Rows from a dataset
+++

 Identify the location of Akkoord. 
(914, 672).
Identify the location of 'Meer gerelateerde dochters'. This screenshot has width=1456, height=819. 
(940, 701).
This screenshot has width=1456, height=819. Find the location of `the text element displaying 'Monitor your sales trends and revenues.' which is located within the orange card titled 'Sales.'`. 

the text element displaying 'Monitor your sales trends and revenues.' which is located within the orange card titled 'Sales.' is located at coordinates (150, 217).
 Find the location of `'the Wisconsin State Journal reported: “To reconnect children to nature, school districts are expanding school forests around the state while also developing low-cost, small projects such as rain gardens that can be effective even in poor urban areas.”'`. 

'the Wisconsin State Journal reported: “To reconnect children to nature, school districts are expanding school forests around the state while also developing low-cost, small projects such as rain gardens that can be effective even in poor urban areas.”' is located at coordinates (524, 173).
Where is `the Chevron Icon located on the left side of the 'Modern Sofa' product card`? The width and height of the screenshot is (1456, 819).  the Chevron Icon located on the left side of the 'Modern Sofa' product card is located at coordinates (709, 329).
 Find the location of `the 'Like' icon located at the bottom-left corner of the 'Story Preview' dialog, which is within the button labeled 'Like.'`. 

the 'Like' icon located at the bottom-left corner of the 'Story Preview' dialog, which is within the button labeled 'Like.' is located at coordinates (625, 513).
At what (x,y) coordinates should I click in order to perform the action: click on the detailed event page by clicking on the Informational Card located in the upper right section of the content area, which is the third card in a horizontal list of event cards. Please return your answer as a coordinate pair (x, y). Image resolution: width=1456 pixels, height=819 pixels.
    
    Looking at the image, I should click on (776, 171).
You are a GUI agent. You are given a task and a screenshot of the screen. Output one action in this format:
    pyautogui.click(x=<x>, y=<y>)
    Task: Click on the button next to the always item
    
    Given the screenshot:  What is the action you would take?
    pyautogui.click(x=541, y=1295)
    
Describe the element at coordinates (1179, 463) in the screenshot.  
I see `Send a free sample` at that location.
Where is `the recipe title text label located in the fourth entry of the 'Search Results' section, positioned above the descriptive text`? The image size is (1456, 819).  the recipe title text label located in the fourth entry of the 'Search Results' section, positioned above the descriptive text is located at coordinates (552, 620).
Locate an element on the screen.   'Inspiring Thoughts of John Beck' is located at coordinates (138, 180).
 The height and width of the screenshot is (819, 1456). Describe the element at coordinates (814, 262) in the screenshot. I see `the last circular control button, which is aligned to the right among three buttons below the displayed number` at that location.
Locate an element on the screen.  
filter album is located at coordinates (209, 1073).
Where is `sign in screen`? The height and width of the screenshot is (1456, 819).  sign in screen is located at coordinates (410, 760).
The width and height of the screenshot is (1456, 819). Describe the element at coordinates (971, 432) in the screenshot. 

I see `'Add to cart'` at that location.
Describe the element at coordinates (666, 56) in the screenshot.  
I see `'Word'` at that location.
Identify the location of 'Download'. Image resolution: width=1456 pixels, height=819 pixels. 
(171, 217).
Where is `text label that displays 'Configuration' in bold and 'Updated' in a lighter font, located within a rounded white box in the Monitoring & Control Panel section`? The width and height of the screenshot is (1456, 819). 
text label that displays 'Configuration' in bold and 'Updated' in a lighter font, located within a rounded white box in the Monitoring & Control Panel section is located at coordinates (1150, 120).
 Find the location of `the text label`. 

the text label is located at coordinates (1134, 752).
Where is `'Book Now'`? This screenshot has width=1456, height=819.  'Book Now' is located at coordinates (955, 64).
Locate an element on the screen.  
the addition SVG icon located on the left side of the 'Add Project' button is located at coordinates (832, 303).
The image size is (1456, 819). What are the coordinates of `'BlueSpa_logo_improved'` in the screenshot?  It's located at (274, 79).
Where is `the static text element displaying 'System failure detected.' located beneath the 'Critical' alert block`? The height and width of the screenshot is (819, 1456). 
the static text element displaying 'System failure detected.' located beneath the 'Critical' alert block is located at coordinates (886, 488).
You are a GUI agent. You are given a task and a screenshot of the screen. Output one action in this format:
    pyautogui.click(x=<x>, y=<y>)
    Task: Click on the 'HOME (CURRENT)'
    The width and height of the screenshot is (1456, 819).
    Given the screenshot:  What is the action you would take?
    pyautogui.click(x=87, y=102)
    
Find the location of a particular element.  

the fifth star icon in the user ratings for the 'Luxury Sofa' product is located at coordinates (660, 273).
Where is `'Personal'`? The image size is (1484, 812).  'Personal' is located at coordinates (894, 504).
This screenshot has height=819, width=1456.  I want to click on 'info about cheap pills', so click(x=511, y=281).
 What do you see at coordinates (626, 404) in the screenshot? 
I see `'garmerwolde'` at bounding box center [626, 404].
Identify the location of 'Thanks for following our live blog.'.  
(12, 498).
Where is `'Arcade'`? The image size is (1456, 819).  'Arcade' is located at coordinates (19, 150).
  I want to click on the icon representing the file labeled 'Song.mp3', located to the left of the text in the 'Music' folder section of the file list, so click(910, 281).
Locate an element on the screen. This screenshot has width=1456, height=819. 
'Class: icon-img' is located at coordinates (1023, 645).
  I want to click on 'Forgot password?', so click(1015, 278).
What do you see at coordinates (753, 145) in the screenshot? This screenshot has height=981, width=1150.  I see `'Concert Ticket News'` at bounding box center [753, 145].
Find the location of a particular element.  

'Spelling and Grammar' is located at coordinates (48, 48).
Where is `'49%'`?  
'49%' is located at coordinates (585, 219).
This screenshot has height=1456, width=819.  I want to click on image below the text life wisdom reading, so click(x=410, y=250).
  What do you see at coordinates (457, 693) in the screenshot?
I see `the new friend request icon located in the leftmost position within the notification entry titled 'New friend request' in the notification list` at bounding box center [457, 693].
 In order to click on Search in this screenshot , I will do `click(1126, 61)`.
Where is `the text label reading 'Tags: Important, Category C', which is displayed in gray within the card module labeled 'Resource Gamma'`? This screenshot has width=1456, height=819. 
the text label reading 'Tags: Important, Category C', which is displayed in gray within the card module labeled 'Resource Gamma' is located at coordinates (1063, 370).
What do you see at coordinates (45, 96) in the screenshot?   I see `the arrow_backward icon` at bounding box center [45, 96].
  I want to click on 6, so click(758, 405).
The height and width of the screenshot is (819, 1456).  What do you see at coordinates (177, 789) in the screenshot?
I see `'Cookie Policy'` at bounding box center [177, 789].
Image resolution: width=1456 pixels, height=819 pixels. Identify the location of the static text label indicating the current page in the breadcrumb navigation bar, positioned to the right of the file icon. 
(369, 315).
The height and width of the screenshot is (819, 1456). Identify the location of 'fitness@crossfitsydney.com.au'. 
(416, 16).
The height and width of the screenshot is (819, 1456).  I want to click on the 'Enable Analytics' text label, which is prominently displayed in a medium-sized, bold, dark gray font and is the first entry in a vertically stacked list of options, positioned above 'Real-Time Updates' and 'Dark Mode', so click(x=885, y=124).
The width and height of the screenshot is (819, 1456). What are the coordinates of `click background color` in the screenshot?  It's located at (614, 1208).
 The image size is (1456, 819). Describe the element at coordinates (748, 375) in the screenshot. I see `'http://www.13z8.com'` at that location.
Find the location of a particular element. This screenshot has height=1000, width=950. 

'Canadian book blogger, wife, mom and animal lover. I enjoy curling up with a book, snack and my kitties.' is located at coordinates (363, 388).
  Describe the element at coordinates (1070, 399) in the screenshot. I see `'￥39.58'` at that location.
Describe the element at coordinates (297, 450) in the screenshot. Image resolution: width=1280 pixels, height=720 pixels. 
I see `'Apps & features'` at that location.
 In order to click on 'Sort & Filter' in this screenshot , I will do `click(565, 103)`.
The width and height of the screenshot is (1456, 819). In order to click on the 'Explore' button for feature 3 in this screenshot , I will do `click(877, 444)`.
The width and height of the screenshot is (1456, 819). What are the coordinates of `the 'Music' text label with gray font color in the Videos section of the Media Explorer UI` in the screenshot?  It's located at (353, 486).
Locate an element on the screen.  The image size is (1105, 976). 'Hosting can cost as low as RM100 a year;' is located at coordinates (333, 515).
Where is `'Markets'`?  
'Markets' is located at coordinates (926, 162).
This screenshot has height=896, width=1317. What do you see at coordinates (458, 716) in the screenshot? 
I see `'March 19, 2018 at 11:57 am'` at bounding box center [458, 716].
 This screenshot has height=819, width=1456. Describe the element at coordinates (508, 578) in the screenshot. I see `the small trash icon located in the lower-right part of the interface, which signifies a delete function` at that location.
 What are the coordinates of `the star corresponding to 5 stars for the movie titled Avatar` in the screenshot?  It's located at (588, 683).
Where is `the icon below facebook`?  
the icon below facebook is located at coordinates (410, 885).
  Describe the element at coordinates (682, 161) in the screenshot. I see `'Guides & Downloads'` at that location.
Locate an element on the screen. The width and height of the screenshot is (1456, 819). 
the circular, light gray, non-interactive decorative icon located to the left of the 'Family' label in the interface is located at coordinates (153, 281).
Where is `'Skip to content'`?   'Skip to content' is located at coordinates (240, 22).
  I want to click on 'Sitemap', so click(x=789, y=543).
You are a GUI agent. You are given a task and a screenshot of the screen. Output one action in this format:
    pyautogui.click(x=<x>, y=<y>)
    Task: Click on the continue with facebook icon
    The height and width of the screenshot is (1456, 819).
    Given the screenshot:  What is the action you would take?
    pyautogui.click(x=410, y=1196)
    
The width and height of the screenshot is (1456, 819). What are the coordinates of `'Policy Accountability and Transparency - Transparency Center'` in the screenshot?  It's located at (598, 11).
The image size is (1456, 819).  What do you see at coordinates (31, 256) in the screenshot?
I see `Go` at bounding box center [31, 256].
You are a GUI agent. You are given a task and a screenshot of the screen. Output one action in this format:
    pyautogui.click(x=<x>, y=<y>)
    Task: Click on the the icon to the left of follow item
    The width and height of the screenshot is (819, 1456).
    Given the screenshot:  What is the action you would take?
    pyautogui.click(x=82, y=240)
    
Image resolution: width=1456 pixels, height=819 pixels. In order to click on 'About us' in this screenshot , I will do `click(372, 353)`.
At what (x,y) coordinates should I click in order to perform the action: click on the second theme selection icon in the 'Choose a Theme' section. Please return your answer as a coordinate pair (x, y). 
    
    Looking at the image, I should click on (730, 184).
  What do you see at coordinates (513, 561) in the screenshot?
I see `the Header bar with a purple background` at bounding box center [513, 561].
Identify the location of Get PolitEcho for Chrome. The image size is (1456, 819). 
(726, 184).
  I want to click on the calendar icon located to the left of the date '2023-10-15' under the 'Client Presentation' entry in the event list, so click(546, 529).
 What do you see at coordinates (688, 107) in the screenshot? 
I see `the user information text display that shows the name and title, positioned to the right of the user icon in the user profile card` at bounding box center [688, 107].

+++

● **AIM**:
Put the lines from the start of the rows through the line that contains "(940, 701)." into a Markdown table with the columns No. and Line text, skipping any blank lines.

● **OUTPUT OF THE TASK**:
| No. | Line text |
|---|---|
| 1 |  Identify the location of Akkoord.  |
| 2 | (914, 672). |
| 3 | Identify the location of 'Meer gerelateerde dochters'. This screenshot has width=1456, height=819.  |
| 4 | (940, 701). |